The crack growth of the conventional RC beam and the RC beams that were repaired using SHCC and Ex-SHCC mixtures was observed using a microscope over the central 800 mm of the specimens. The crack growth was measured up to the yield load for each 20 kN load increment. The initial cracks developed before 20 kN loading for all the beam specimens. Figure 9(a) shows the effects of the SHCC and Ex-SHCC mixture layer on the crack widths of the specimens. As aforementioned, the SHCC and Ex-SHCC mixture specimens exhibited multiple fine cracks. The control RC beam specimen maintained the same number of cracks after 40 kN. In the case of the beam specimens that were repaired using the SHCC and Ex-SHCC mixtures, however, the number of cracks increased up to failure of the specimen. The beam specimen repaired with SHCC mixture had a wider distribution of more cracks than the specimen that was repaired using Ex-SHCC mixture.

Figure 9: Cracking behavior of beam specimens. (a) Number of cracks. (b) Average crack width.

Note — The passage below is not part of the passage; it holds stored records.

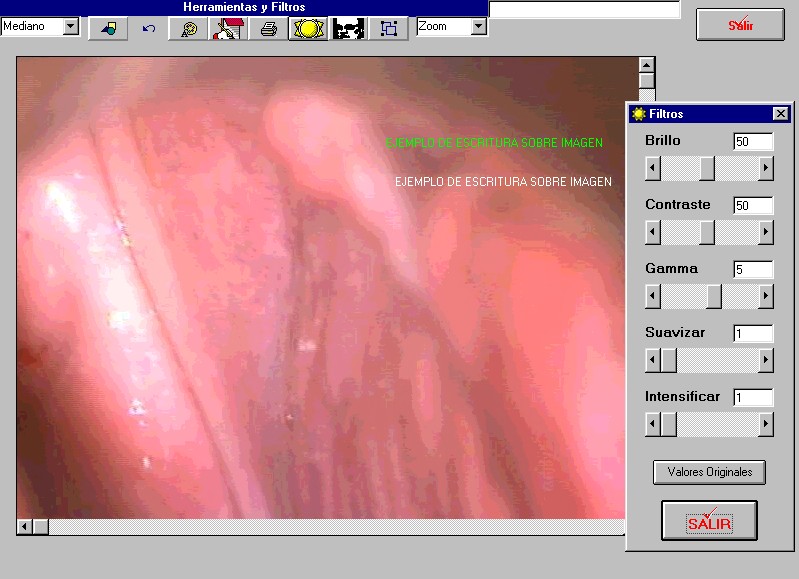Click the black-and-white threshold icon
Image resolution: width=799 pixels, height=579 pixels.
point(348,28)
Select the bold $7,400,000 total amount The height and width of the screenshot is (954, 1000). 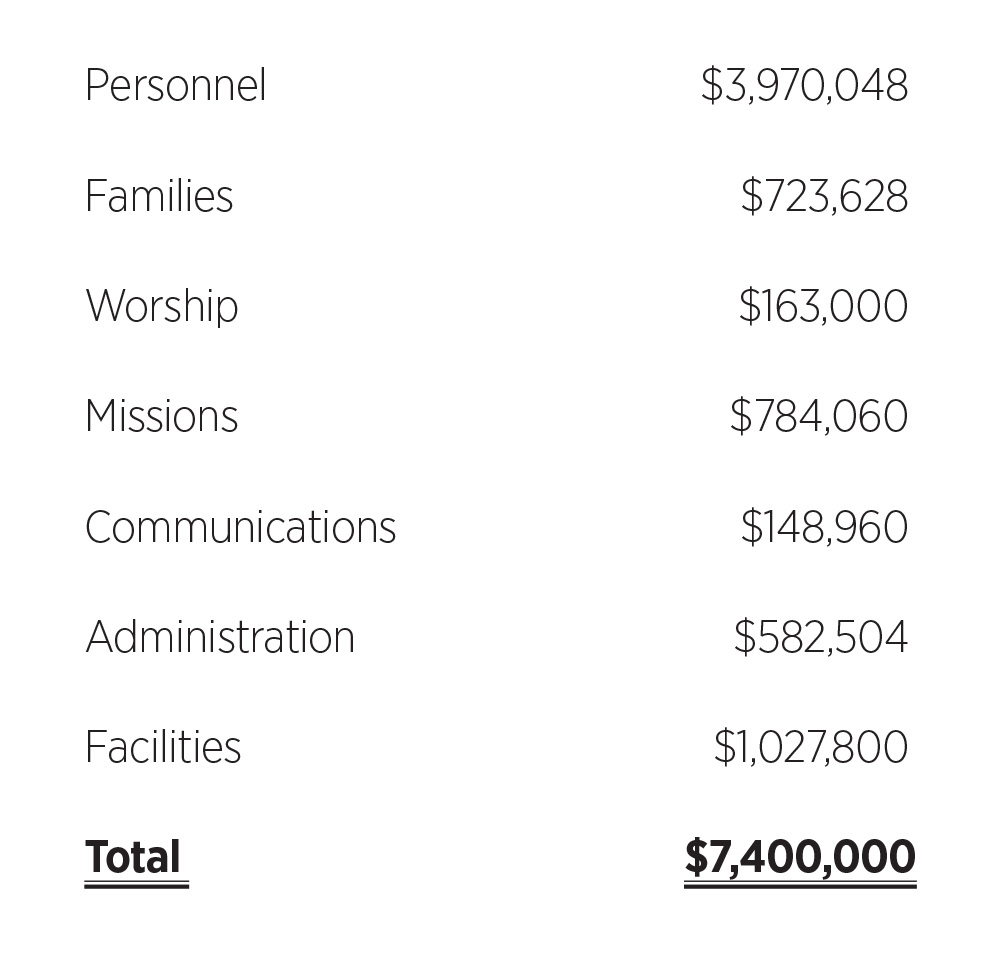click(x=800, y=857)
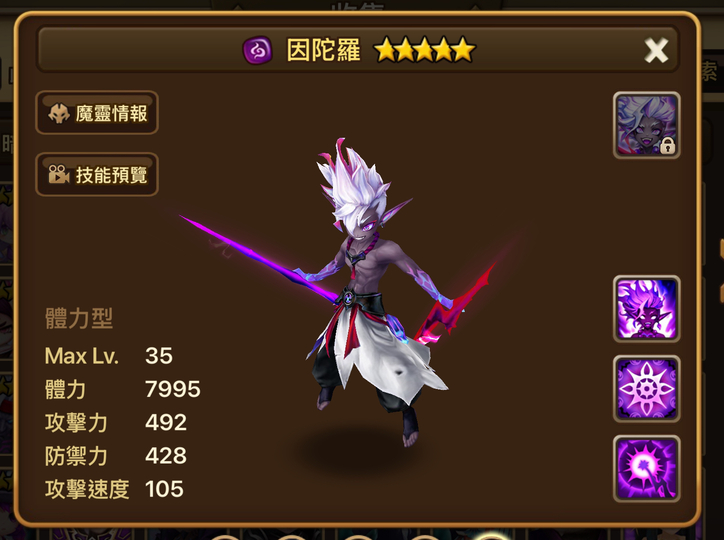
Task: Click the Max Lv. 35 stat row
Action: [x=109, y=356]
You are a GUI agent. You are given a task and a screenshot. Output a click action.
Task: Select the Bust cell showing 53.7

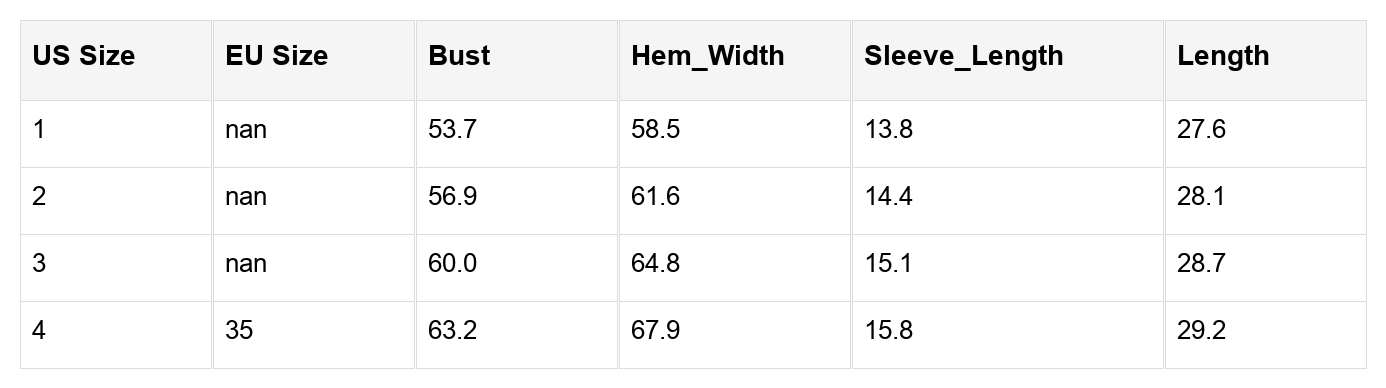pyautogui.click(x=516, y=134)
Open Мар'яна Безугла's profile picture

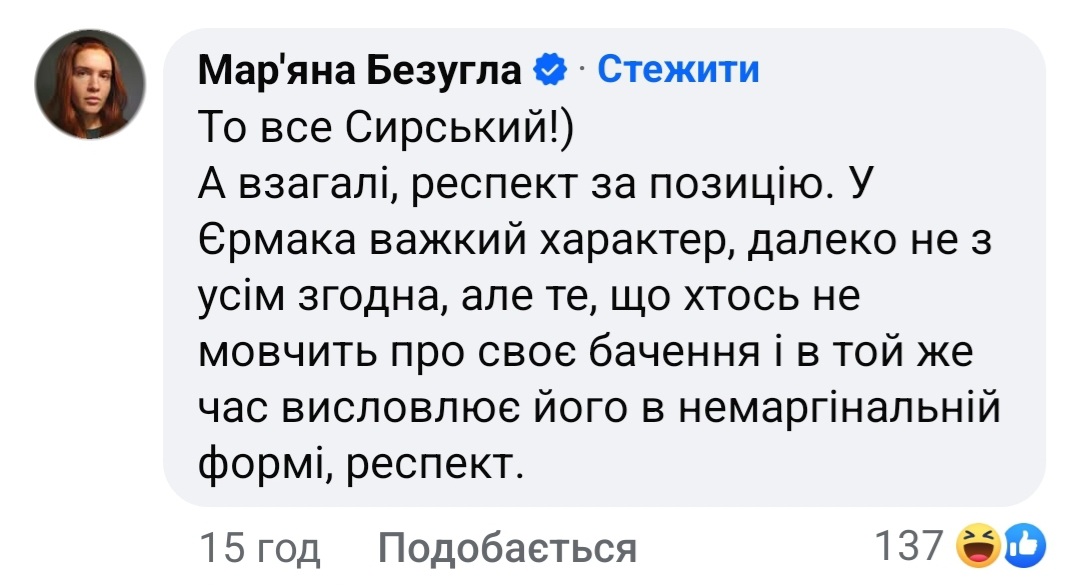[x=91, y=84]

Figure 9(b) shows the crack width according to each load increment from 20 kN to 140 kN. The crack width of the RC-B (control) specimen steadily increased with an increase in vertical loading. Such wide cracks can lead to decreased durability and increased corrosion of steel rebar. On the other hand, the RC beams that were repaired with the SHCC and Ex-SHCC mixtures maintained their crack widths. Therefore, these results indicate that the application of SHCC and Ex-SHCC mixtures to the tensile zone of RC flexural members may prevent the intrusion of aggressive substances into the steel reinforcement.

4. Conclusions

The effects of CSA-based expansive admixture on the mechanical properties of SHCC mixtures were investigated in this study through experimental research. This study examined the application of SHCC and Ex-SHCC mixtures in the tensile zone of RC beams as a repair mechanism to mitigate crack damage and increase ductility. Based on the test results, the conclusions can be summarized as follows:(1)The compressive, tensile, and flexural strength levels of SHCC mixtures tend to increase when using CSA-based expansive admixture as the cementitious composite with 10% replacement of the cement weight. However, the strain capacity, ductility, and toughness of Ex-SHCC mixtures tend to decrease compared to SHCC mixtures.(2)The beam specimens that were repaired using both the SHCC and Ex-SHCC mixtures exhibited significant improvement in crack damage mitigation and ductility compared to the conventional RC beam control specimen. The application of SHCC and Ex-SHCC mixtures in a layered system thus should be used to prevent the corrosion of the steel rebar in RC flexural members.(3)The stiffness of the beams that were repaired using the SHCC mixtures decreased due to the slippage at the interface between the concrete and the SHCC layer. On the other hand, the stiffness of the beam that was repaired using the Ex-SHCC mixture showed similar performance as the control RC beam specimen. It is concluded that the shrinkage of SHCC mixtures that contain rich cementitious material can lead to bond-face slippage. The use of expansive admixture in SHCC mixtures can help reduce shrinkage and improve the integrity of a layered beam repair system.

Conflicts of Interest

The authors declare that they have no conflicts of interest.

Acknowledgments

This work was supported under the framework of international cooperation program managed by the National Research Foundation of Korea (NRF-2017K2A9A2A0800).